John Divilly's six league lessons: Time to free the free-takers from cages

John Divilly pick out the key takeaways from the weekend’s football action.

Free the freetakers

The latest craze is on its way to the GAA: Cages, so free-takers can practice before they enter the fray.

The architects have already drawn up the blueprints and emailed them to every club in the country.

“We’ve got a scoreable free,” comes the shout. “Send in the freetaker.”

Out he steps of the ‘free-cage’, strolling confidently to the ball. One look at the post, strikes and he scores. Thank God, for the cage! Slightly dramatic, I know, but what of our current free-takers entering the pitch coldly.

They’re handed the ball and told to pop it over. Cillian O’Connor, Dean Rock and Michael Murphy, no slouches when it comes to pressure place-kicking, have all missed easy kicks over the last two weekends. Surely, there is another player on the field who can nudge one between the posts, just until the ‘real’ freetaker is ready?

Donegal and Dublin cubs impress

How refreshing to see the “new kids on the block” impress in Croke Park on Saturday night. Okay, they’re not exactly “new kids”, but Dublin’s Colm Basquel, Brian Howard and Niall Scully, along with Stephen McBrearty, Eoin Ban Gallagher and Jamie Brennan from Donegal all impressed at GAA HQ. The three Tir Chonaill lads are all former Sigerson players with Sligo IT. Gallagher’s runs from the heart of the Donegal rearguard will surely be a feature during the championship, while Jamie Brennan showed Philly McMahon a clean pair of heels on several occasions. He could — and should — have scored two goals.

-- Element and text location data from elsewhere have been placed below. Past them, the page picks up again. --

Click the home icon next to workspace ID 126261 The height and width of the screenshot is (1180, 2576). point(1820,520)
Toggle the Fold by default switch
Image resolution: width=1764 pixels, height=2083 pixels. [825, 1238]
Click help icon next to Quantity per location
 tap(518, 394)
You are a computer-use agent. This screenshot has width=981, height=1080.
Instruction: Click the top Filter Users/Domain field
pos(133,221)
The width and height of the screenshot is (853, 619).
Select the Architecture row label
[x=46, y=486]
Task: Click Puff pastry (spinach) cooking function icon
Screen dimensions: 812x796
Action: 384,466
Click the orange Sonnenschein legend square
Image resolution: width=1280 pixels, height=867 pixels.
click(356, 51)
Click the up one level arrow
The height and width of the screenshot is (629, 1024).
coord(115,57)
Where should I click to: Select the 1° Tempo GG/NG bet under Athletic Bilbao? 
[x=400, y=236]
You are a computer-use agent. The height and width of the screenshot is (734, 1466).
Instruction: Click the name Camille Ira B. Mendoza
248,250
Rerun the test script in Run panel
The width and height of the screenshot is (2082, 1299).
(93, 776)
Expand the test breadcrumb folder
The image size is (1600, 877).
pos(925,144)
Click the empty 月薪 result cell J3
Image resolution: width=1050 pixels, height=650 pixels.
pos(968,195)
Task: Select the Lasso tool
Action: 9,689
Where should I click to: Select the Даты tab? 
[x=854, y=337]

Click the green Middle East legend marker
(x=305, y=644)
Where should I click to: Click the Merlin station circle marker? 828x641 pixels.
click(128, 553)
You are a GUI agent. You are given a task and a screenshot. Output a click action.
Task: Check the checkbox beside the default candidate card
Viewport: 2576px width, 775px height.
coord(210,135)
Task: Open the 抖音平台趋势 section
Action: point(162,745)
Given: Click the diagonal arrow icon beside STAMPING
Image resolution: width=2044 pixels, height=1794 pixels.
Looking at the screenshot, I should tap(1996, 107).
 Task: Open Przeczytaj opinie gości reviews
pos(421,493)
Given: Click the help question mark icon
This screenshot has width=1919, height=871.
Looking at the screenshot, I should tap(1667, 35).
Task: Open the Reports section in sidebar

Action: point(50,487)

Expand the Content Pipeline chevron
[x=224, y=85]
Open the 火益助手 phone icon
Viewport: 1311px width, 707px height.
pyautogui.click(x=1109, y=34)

Stephen McBrearty showed some classy moments around the middle third. Speaking of class, Scully, Basquel and Howard showed us what the new Dublin half-forward line might look like during the summer. No doubt that Paul Flynn, Diarmuid Connolly and Kevin McMananam took notice and will be training extra hard over the next few weeks to show who’s still boss.

“Pre-order your tickets”

No doubt that will be the call from Connacht Council’s John Prenty to all Galway and Mayo fans after yesterday’s championship appetiser. Galway lay down another marker in Pearse Stadium, both physically and psychologically. Galway were happy to concede short kick-outs to Mayo, invite them into the middle third and then tackle with ferocity and numbers. When it worked, we got great scores from Brannigan, Walsh and Comer, while Barry McHugh lit up Salthill with a super goal. When it didn’t work, Galway conceded soft frees, occasionally made all the easier for Mayo with some schoolboy dissent. What was notable was that Mayo actually kicked the ball more than Galway yesterday and it’s the first time I’ve seen Aidan O’Shea lose a throw-up. Mayo need and will probably have their “Famous Five” back for the championship, namely Keegan, Higgins, Moran, Parsons and Seamus O’Shea, as their search for new blood isn’t stacking up well at the moment.

Double Delight

Our National stadium, the one pitch which can handle double-headers, provided Ladies NFL champions Cork a chance to showcase their talents. Cork are chasing a sixth NFL title in a row, but they met a powerful running Dublin side on Saturday night. It was a wonderful game filled with tough tackles, scores and a spirited Rebel comeback. They left it too late, though, as Dublin, who should have won more convincingly, with all their possession and goal scoring opportunities, held out for a one-point win. Orla Finn and Emer Scally caught the eye for Cork, but Dublin had stars throughout the field, with the powerhouse Noelle Healy leading by example. Dublin may be All-Ireland champions, but have never won the top flight of the league. Will they add this title to their trophy cabinet?

Can Carlow keep climbing?

The three Murphys, no relations, are powering Carlow towards Division Three. Can they maintain this consistency? Sean and Brendan Murphy, in the middle of the park, have continued their dominance over their opponents so far, while up front their captain John Murphy is tucking away the goals. They are fantastic athletes and now are showcasing their fantastic football abilities on a regular basis. They remain on course, with Laois, to finally get promoted and build on last year’s memorable championship campaign. Discipline, on the field, when the pressure comes on has been their downfall in recent campaigns. A few more weeks and we’ll get to see if they can reach their Everest, Division Three.

Seriously though... the pitches

While it’s all good knockabout fun with the snow and the rain and the postponements and the cancellations... can’t something be done about pitches? Someone asked over the weekend if any GAA field anywhere is actually covered by a tarpaulin when the weather is bad and, while I’m sure someone will put forward a plausible counter-argument, that seems to be the most common-sense you could ask for. There are always going to be torrential downpours and unforeseen snowfalls, though more of the former than the latter, but surely some kind of pitch covering could be used to protect the turf in stadia all over a country where it rains 300 days a year.

I know that a tennis court is a good deal smaller in size than a GAA field, but if Wimbledon rolls out those coverings when the rain begins to fall in July, surely the GAA could do something similar in January and February.